Solar photovoltaic panels floating on man-made reservoirs in the United States could produce about 10 percent of the country’s electricity, according to researchers at the Energy Department’s National Renewable Energy Laboratory.
The emerging technology provides various benefits and makes sense in areas where land is costly, the researchers said last month in a paper published in Environmental Science & Technology.
The first-ever floating PV system — called a floatovoltaic — was installed a decade ago on an irrigation pond in Napa Valley, California, according to NREL.
There were seven floatovoltaic systems in the United States as of December 2017. There about 100 floating PV systems worldwide, with Japan emerging as a leader in the technology, according to NREL.
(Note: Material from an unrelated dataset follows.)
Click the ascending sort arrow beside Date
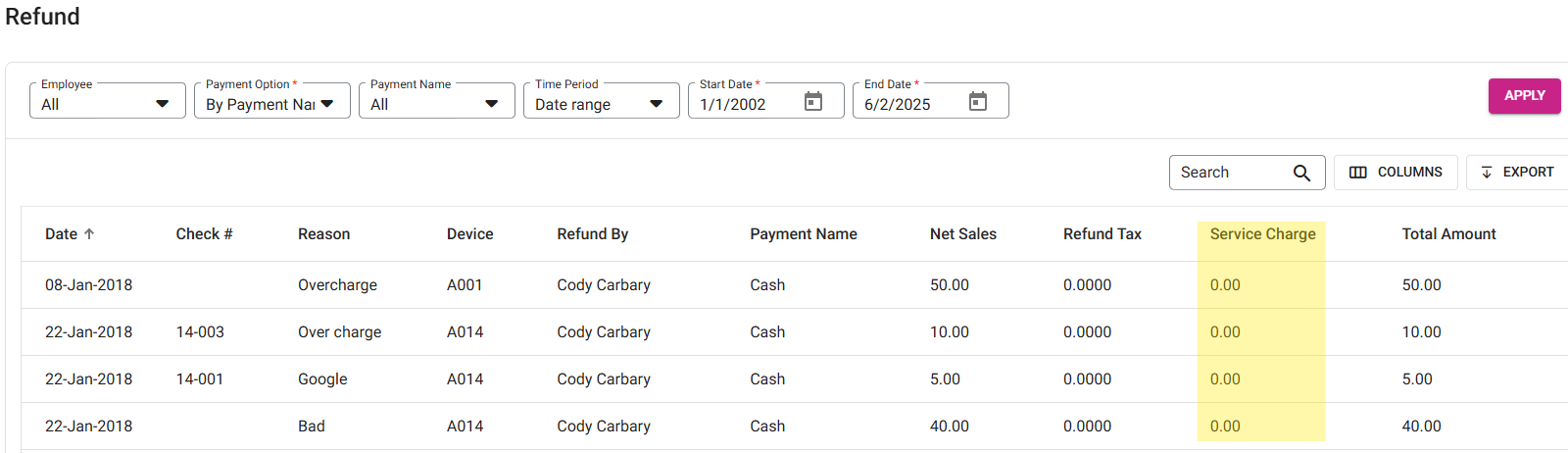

Worldwide, there are about 1,100 megawatts of installed floating PV capacity, up from 10 MW at the start of 2015, according to an October report from the World Bank and the Solar Energy Research Institute of Singapore. The World Bank estimates the global potential for floating PV at 400,000 MW.
“In the United States, it’s been a niche application; where in other places, it’s really been a necessity,” said Jordan Macknick, an NREL researcher and principal investigator in a project that led to the paper, Floating Photovoltaic Systems: Assessing the Technical Potential of Photovoltaic Systems on Man-Made Water Bodies in the Continental United States.
The NREL researchers said they used conservative assumptions in the first-ever research looking at the potential for floatovoltaics in the United States.
Floatovoltaics can help lower evaporation and algae growth in reservoirs, according to an abstract of the paper. At the same time, being based on water can lower PV operating temperatures from water’s cooling effects and potentially cut the costs of solar energy generation, the abstract said.
Also, setting up floating PV near hydroelectric facilities leads to higher energy output and cost savings by the use of existing transmission infrastructure, the NREL researchers found.
There are about 24 ,400 man-made water bodies, representing about a quarter of all man-made reservoirs and 12 percent of their area in the lower 48 states, that are suitable for floatovoltaics, according to NREL.
Floating PV systems covering about a quarter of the identified suitable water bodies could produce nearly 10 percent of current national electric generation while freeing up 2.1 million hectares of land for other uses, NREL said.
“Many of these eligible bodies of water are in water-stressed areas with high land acquisition costs and high electricity prices, suggesting multiple benefits of FPV technologies,” NREL said.
NREL expects floatovoltaics will take off in the United States, especially in areas that are land-constrained and where there is conflict over solar facilities encroaching on farmland, Macknick said.
NREL’s team also found that operating floating PV alongside hydroelectric facilities yields increased energy output and cost savings because of existing transmission infrastructure.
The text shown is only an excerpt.